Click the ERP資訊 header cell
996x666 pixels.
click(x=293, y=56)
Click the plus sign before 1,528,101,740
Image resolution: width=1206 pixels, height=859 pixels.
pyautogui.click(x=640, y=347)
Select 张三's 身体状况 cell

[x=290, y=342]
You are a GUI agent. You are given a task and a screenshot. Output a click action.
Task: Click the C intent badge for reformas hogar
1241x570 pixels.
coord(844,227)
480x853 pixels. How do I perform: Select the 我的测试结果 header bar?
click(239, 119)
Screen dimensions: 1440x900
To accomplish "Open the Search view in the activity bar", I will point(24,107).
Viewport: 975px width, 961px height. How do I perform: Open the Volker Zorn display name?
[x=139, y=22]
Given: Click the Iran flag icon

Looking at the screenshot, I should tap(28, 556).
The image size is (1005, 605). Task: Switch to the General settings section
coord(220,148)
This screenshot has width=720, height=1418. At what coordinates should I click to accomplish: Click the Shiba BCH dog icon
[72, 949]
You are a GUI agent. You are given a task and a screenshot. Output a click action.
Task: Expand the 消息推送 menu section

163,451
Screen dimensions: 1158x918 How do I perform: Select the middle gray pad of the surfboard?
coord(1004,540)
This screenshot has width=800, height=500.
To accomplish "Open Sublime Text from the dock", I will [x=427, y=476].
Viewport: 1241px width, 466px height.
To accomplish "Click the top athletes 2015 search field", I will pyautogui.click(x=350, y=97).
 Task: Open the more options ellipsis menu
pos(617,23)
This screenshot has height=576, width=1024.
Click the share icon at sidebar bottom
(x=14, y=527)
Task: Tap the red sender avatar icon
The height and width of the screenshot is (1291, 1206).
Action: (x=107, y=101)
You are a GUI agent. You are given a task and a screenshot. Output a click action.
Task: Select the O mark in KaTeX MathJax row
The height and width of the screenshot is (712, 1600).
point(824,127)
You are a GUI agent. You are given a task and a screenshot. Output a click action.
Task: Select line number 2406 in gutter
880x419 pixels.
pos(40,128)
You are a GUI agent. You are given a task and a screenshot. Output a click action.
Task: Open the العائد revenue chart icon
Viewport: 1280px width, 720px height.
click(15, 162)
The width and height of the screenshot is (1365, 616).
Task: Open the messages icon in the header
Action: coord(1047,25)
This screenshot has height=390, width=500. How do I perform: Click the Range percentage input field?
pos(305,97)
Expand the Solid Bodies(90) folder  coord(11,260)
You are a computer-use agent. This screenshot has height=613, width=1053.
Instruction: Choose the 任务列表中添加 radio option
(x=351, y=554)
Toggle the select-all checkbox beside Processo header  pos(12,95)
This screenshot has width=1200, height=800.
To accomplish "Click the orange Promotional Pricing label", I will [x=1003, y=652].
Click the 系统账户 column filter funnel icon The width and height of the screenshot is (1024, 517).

▶ **Work request**:
What you give back should be only the lines of the records above, starting at the line with "Given: Click the Iran flag icon" and ending at the line with "Task: Select line number 2406 in gutter", restated word for word.

▶ **Reply to the task**:
Given: Click the Iran flag icon

Looking at the screenshot, I should tap(28, 556).
The image size is (1005, 605). Task: Switch to the General settings section
coord(220,148)
This screenshot has width=720, height=1418. At what coordinates should I click to accomplish: Click the Shiba BCH dog icon
[72, 949]
You are a GUI agent. You are given a task and a screenshot. Output a click action.
Task: Expand the 消息推送 menu section

163,451
Screen dimensions: 1158x918 How do I perform: Select the middle gray pad of the surfboard?
coord(1004,540)
This screenshot has width=800, height=500.
To accomplish "Open Sublime Text from the dock", I will [x=427, y=476].
Viewport: 1241px width, 466px height.
To accomplish "Click the top athletes 2015 search field", I will pyautogui.click(x=350, y=97).
 Task: Open the more options ellipsis menu
pos(617,23)
This screenshot has height=576, width=1024.
Click the share icon at sidebar bottom
(x=14, y=527)
Task: Tap the red sender avatar icon
The height and width of the screenshot is (1291, 1206).
Action: (x=107, y=101)
You are a GUI agent. You are given a task and a screenshot. Output a click action.
Task: Select the O mark in KaTeX MathJax row
The height and width of the screenshot is (712, 1600).
point(824,127)
You are a GUI agent. You are given a task and a screenshot. Output a click action.
Task: Select line number 2406 in gutter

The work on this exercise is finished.